Anti-intrinsic factor antibodies, found in 40% to 60% of patients with pernicious anemia, are highly specific for pernicious anemia [2]. Therefore, testing for intrinsic factor antibodies may be helpful when dietary vitamin B12 deficiency or malabsorption cannot be identified as the cause of vitamin B12 deficiency. This is especially true for patients with anemia, neuropathy, glossitis, or other autoimmune disorders (eg, Hashimoto disease, type 1 diabetes, vitiligo, and hypoadrenalism). The presence of intrinsic factor antibodies with confirmed vitamin B12 deficiency has a high positive predictive value (95%) for pernicious anemia [1,2].

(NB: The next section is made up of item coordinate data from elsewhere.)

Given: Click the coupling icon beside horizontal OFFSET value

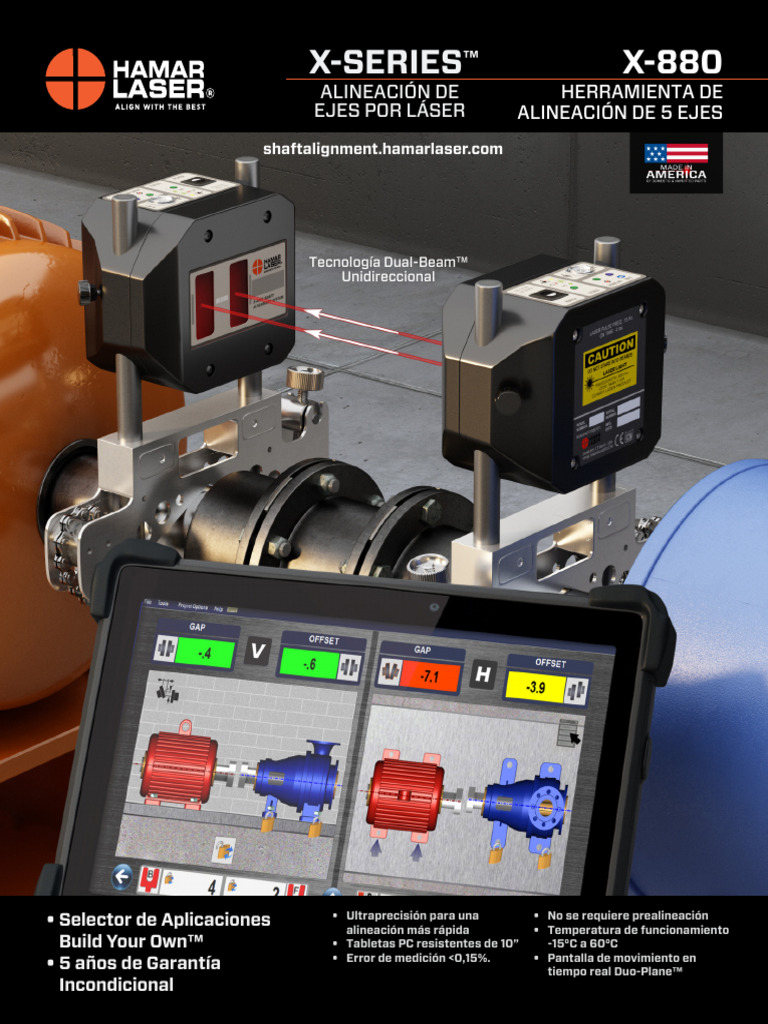Looking at the screenshot, I should pos(577,691).
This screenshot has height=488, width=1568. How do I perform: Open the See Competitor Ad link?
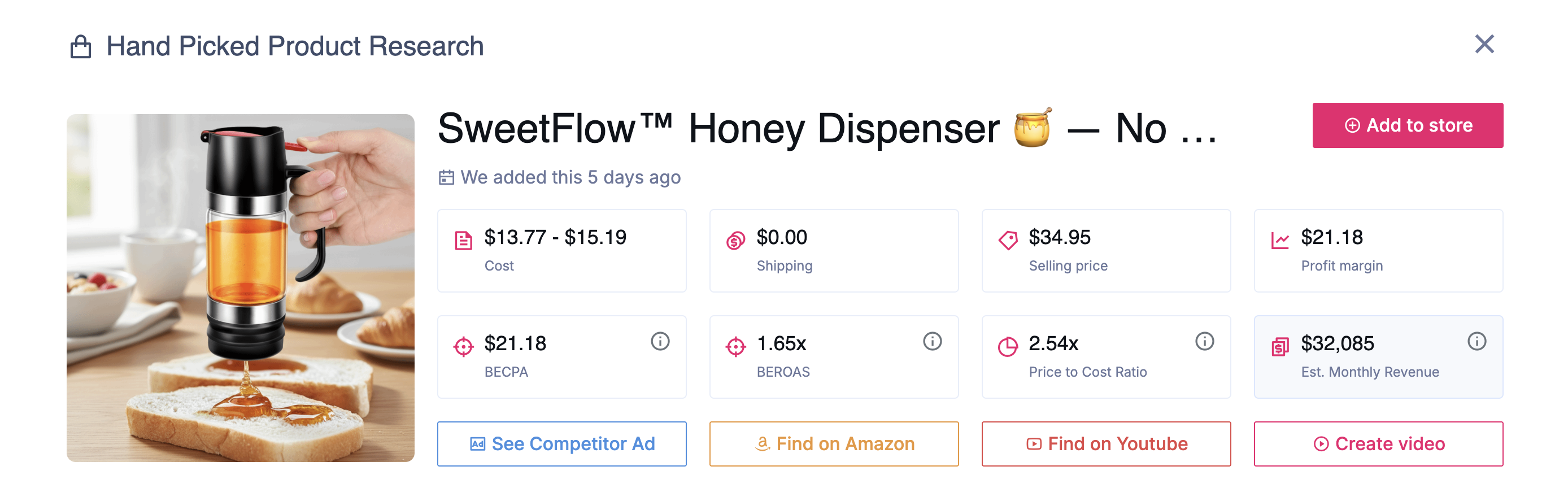click(562, 443)
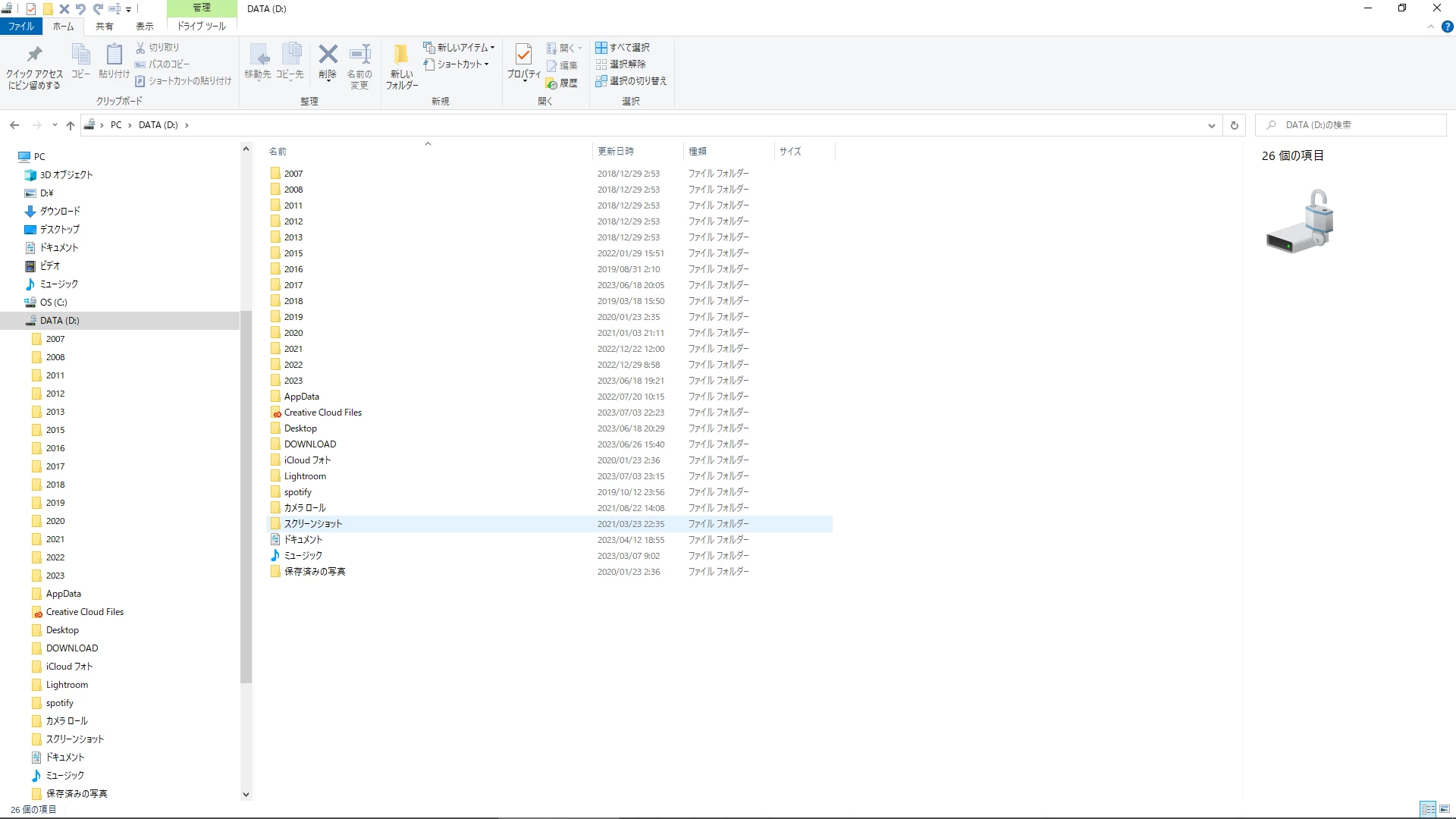The width and height of the screenshot is (1456, 819).
Task: Switch to large icons view in status bar
Action: click(x=1445, y=809)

The components of this panel can be ordered individually. The intrinsic factor antibodies test has relatively low sensitivity (40%-60%); thus, a negative result does not rule out pernicious anemia [2]. In patients with negative results for intrinsic factor antibodies but confirmed vitamin B12 deficiency and strong clinical suspicion of pernicious anemia, a high serum gastrin level is consistent with the diagnosis [1].
The results of this test should be interpreted in the context of pertinent clinical and physical examination findings.
References
1. Langan RC, et al. Am Fam Physician. 2017;96(6):384-389.
2. Devalia V, et al; British Committee for Standards in Haematology. Br J Haematol. 2014;166(4):496-513.